Intraindividual mean and standard deviation are modeled as predictors of an outcome variable using Bayesian approach, where hyper priors are specified for the true (i.e., latent) intraindividual mean and standard deviation.

Usage

ISD.BV(
  compx,
  y,
  ReMeasure
  , nchains=2, niter=8000
)

Arguments

compx

an N*T (N: number of individuals; T: number of measurement occasions) matrix containing wide format repeated measures of a time varying independent variable X

y

a column vector of length N containing a single measurement of the outcome variable y

ReMeasure

measurement scale reliability of the time varying independent variable X

nchains

number of Markov chains (default: 2)

niter

number of total iterations per chain (including burn in; default: 8000)

Details

For each individual, the predictor score at occasion t is assumed to follow a normal distribution:

x_it : N( mux_i, (sigmav_i)^2 + sigmaex^2 ),

where the intraindividual variance (sigmav_i)^2 is modeled as sigmav_i^2 : Gamma(location, scale) with unknown location and scale parameters; and the intraindividual mean (mux_i) as mux_i : N(mu_mux, sigma_mux^2). The measurement scale reliability of X ("ReMeasure") is used to help identify the model, where we set sigmaex^2 = (1– ReMeasure )*(sigma_mux^2+location*scale)/ReMeasure.

For predicting outcome Y, we assume y_i : N( beta_0+beta_IM*mux_i+beta_IIV*sigmav_i, sigmay^2 ).

Half Cauchy priors are used as a weakly informative prior for location, 1/scale, sigma_mux, and sigmay. Noninformative normal priors,N(0,0.001^2) are used for the regression coefficients.
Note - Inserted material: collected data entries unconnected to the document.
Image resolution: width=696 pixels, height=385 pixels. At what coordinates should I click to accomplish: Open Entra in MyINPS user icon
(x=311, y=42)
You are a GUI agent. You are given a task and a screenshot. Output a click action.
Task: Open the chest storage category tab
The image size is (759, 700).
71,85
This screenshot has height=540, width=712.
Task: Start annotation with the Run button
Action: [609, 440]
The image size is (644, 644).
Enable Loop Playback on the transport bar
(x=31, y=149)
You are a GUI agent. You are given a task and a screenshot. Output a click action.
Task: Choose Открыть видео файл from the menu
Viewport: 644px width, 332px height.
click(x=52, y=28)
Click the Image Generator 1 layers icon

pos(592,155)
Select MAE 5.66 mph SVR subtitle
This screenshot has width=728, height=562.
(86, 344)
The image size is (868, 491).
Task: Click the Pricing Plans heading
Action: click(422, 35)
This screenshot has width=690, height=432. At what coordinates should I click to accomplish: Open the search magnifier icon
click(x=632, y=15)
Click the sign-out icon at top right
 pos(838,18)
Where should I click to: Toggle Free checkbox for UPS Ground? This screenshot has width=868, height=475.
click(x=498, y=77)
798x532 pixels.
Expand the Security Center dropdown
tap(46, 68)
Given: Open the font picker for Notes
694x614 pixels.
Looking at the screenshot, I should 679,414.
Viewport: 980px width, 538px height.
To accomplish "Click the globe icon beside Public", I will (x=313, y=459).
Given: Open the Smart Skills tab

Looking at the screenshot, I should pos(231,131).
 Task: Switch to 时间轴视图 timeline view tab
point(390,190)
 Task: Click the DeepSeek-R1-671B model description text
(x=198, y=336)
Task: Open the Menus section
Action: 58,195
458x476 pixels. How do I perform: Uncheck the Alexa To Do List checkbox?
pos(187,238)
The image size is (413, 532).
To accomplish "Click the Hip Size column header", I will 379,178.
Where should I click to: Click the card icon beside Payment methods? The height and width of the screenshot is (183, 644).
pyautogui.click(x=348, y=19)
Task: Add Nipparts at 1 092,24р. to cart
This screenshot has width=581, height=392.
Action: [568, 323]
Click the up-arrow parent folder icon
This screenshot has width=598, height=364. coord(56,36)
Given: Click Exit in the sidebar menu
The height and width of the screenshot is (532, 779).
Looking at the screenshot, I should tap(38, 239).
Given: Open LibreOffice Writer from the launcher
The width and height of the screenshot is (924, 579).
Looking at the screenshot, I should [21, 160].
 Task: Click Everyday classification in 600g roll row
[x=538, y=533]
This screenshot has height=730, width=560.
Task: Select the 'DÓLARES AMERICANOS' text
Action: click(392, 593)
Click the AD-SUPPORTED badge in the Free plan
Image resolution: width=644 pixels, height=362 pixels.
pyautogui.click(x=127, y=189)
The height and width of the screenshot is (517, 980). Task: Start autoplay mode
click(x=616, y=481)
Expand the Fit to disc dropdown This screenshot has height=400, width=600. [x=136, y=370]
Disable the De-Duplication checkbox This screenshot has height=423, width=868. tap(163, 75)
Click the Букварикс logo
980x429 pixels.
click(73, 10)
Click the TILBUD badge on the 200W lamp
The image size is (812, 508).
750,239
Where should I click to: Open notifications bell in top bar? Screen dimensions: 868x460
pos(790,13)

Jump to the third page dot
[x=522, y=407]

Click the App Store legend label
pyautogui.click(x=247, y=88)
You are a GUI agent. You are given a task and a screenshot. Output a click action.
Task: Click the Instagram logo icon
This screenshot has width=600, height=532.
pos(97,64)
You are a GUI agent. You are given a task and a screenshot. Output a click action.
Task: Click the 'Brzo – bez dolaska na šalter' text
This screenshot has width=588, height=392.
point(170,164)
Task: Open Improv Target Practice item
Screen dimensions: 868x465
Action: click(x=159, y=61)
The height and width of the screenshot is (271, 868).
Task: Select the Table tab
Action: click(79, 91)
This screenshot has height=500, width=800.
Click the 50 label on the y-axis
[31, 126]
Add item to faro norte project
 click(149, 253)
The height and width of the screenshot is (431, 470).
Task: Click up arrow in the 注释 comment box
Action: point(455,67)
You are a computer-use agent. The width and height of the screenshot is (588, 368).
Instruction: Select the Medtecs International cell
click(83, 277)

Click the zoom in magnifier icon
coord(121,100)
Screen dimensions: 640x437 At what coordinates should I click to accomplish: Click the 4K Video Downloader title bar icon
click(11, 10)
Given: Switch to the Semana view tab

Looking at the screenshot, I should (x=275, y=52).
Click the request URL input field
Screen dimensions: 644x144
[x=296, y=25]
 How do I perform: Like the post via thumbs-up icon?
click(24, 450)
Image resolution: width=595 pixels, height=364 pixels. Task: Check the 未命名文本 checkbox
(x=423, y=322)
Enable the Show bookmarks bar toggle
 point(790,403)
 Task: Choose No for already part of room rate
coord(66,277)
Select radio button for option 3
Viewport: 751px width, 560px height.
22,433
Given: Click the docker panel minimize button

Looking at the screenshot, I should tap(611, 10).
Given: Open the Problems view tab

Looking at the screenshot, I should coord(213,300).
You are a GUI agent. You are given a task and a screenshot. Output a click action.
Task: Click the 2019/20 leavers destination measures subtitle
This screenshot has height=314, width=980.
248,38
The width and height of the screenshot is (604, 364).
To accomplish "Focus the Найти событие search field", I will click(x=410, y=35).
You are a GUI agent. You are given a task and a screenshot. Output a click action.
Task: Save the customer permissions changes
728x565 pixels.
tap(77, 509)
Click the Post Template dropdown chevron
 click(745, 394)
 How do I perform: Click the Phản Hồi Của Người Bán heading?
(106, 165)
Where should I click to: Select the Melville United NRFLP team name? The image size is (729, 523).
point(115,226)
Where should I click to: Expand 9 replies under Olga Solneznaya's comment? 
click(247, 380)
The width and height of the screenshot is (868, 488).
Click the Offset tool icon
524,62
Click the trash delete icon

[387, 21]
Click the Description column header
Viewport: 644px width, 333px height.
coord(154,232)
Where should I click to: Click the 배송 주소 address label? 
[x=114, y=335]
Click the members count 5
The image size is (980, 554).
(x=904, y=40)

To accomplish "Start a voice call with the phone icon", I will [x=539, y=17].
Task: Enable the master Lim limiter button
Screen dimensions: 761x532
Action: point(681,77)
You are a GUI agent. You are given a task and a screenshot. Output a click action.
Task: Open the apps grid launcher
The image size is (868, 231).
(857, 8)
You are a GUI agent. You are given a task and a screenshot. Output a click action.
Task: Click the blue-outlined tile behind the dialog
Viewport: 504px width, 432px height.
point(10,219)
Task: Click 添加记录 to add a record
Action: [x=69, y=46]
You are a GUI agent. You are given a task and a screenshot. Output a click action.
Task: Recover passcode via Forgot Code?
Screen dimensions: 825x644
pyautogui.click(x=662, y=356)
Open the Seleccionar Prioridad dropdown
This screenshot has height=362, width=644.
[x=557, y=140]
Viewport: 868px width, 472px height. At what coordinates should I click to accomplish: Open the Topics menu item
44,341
R JAGS is used to implement the MCMC sampling.

Value

IVAR.BV returns a data.frame named "res" containing the mean("Estimate"), standard deviation ("Std.err"), 0.025 and 0.975 quantiles of the posterior distributions of the effects of the intraindividual standard deviation ("beta_IIV") and intraindividual mean ("beta_IM") of X (the time varying indenpendent variable) on Y (the outcome variable), , and their corresponding Rhat (the potential scale reduction factor of the Gelman Rubin convergence diagnositic) values.

Examples

#  Population Values
# IM: mux_i : N(0, var=9)
sigma_mu=sqrt(9);
# IIV: sigmasqx_i : Gamma(shape=0.25, scale=17)
shape=0.25;
scale=17;
# measurement error
sigma_e=sqrt(1.8) # such that the measurement scale reliability is .88
# y_i = beta_mu*IM_i + beta_IIV*ISD_i + epsilon_i
# epsilon_i : N(0,1)
beta_mu=1;
sigma_ep=1

# beta_IIV is beta2 for ISD
beta_IIV=c(0,0.3,0.8,1.50)[2]
N=c(200,500)[1]
T=c(6,9,12)[2]


#  Data Generation
set.seed(12)
mu=rnorm(N,0,sigma_mu)
IIV=rgamma(N,shape=shape,scale=scale) #sigmasq_vi
isd=sqrt(IIV)
# population regression model
# y=0+beta_mu*mu+beta_IIV*IIV+rnorm(N,0,sigma_ep)
# use ISD as predictor
y=0+beta_mu*mu+beta_IIV*isd+rnorm(N,0,sigma_ep)

x=v=compx=array(0,c(N,T))
for (i in 1:N) {
  v[i,]=mu[i]+rnorm(T,0,isd[i])
  x[i,]=v[i,]+rnorm(T,0,sigma_e)
  compx[i,]=x[i,]
}


ISD.BV(
  compx,
  y,
  ReMeasure=0.88
  , nchains=2, niter=10
)

Bayesian variability modeling method for modeling intraindividual variance as a predictor

Description

Intraindividual mean and variance are modeled as predictors of an outcome variable using Bayesian approach, where hyper priors are specified for the true (i.e., latent) intraindividual mean and variance.

Usage

IVAR.BV(
  compx,
  y,
  ReMeasure
  , nchains=2, niter=8000
)

Arguments

compx

an N*T (N: number of individuals; T: number of measurement occasions) matrix containing wide format repeated measures of a time varying independent variable X.

y

a column vector of length N containing a single measurement of the outcome variable y.

ReMeasure

measurement scale reliability of the time varying independent variable X.

nchains

number of Markov chains (default: 2).

niter

number of total iterations per chain (including burn in; default: 8000).

Details

For each individual, the predictor score at occasion t is assumed to follow a normal distribution:

x_it : N( mux_i, (sigmav_i)^2 + sigmaex^2 ),

where the intraindividual variance (sigmav_i)^2 is modeled as sigmav_i^2 : Gamma(location, scale) with unknown location and scale parameters; and the intraindividual mean (mux_i) as mux_i : N(mu_mux, sigma_mux^2). The measurement scale reliability of X ("ReMeasure") is used to help identify the model, where we set sigmaex^2 = (1– ReMeasure )*(sigma_mux^2+location*scale)/ReMeasure.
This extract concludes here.